La louve et le prince, tous les articles.

La louve et le prince, résumé.

 

Puis il me glissa après plusieurs chansons :

  • - J'ai un plan. Je suis en train d'hypnotiser la brune. Après le concert je passe derrière les rideaux avec toi, tu es ma petite sœur. Je me débrouille pour me retrouver dans leur hôtel et tu me suis puisque nous sommes ensemble. A toi de jouer pour obtenir le garçon de ton choix dans la nuit. Ça t'en fera un. Puis tu rejoins l'autre, enfin tu finis par la fille. Je l'occuperai, donc c'est mieux que tu t'occupes des deux autres en premier. Si tu as un problème, tu cries. Tu me suis ?

méchante offerte épéeJ'avais pensé mener la danse, c'était moi qui avais les épées, après tout. Aussi réfléchis-je bien à ce qu'il avait proposé. Alors je dois reconnaître que son plan me parut excitant.

  • - Je te suis, déclarai-je dans un timbre malsain.

Les chansons se succédèrent, puis le public retint encore le groupe pour quelques instants. Enfin les gens se dispersèrent, alors Prince se glissa derrière le bâtiment, moi sur les talons. Il frappa à une petite porte, la seule qu'il trouva à cet endroit. On ouvrit, c'était l'employé de la sécurité. Le vampire expliqua qu'il connaissait Nolhanne, aussi l'homme lui demanda-t-il son nom. Prince lui servit un sourire énigmatique en affirmant que sa seule description suffirait à la musicienne pour accepter qu'il entre la saluer. L'homme s'en fut mais revint peu après nous confirmer l'accord de la jeune femme.

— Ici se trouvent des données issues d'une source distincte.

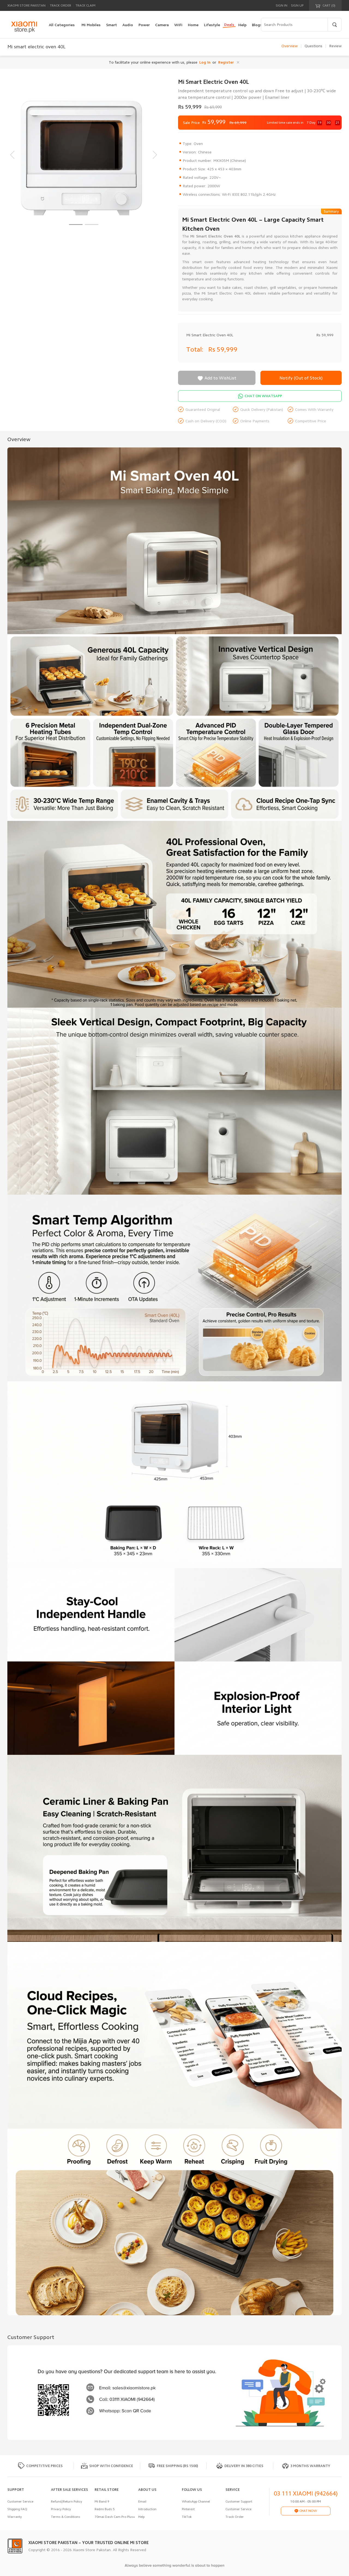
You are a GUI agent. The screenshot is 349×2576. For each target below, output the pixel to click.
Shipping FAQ (17, 2509)
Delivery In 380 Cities (243, 2466)
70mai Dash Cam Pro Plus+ (115, 2516)
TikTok (187, 2516)
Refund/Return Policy (66, 2501)
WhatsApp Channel (196, 2501)
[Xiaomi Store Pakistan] (24, 27)
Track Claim (85, 5)
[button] (76, 224)
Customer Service (20, 2501)
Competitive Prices (44, 2466)
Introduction (147, 2509)
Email (142, 2501)
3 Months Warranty (310, 2466)
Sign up (297, 5)
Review (335, 46)
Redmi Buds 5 (105, 2509)
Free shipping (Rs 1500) (177, 2466)
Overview (289, 46)
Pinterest (188, 2509)
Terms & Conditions (65, 2516)
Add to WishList (216, 378)
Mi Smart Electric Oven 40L (209, 335)
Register (226, 62)
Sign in (281, 5)
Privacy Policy (61, 2509)
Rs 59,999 (223, 349)
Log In (204, 62)
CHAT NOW (308, 2510)
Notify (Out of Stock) (301, 378)
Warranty (14, 2516)
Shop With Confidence (111, 2466)
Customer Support (238, 2501)
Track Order (60, 5)
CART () (328, 5)
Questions (313, 46)
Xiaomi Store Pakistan (26, 5)
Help (141, 2516)
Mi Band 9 (102, 2501)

Nous entrâmes dans un univers de strass. Les musiciens étaient au démaquillage, mais la belle posa sa coupe de ce qui paraissait être du champagne, pour embrasser mon amant sur les deux joues. Chaleureusement les hommes nous offrirent à boire dès que mon âme sœur expliqua qui j'étais censée être. Puis nous nous assîmes près de la jeune femme, évidemment. Celle-ci eut vite fait de laisser traîner ses mains manucurées sur la cuisse de Prince, qui lui envoyait des sourires ravageurs en entrant parfaitement dans l'intimité du groupe chaleureux. Ils en vinrent à parler de moi :

  • - Vous ne vous ressemblez pas, à part le charisme qui paraît clairement être de famille, dit celui des percutions.

  • - C'est la perle de mes jours, sourit tendrement l'immortel.

En cela au moins, je vis qu'il ne mentait pas. La conversation coula sur les relations familiales, tandis que les heures s'écoulant lascives. Le champagne descendait, mais je notai clairement à quel moment Nolhanne posa un premier baiser dans le cou du vampire. Il l'enlaça d'un bras possessif. De mon côté mon cœur fit une embardée. Je vidai ma coupe d'une traite. Immédiatement, dans la mesure où j'avais déjà trop bu, je commençai à avoir les idées moins claires. Mais très clairement, je me sentais mieux.

Enfin il fut évident qu'il les suivait à leur hôtel, moi sur les talons. C'était là que j'entrais en action. Je me mis à coller Hassan.

  • - Elle t'aime bien, déclara Prince en s'asseyant avec un dernier verre.

Je jouai les petites sœurs effarouchées. Mon corps me paraissait plus souple que d'habitude, de même que les limites qu'il est possible de franchir avec un homme que l'on ne connaît pas. J'aimais Prince, songeai-je, mon ivresse décroissant lentement, tandis que je réalisais ce qui se passait entre lui et la brune aux yeux sombres. Mais je me sentais excitée par cette histoire de limites.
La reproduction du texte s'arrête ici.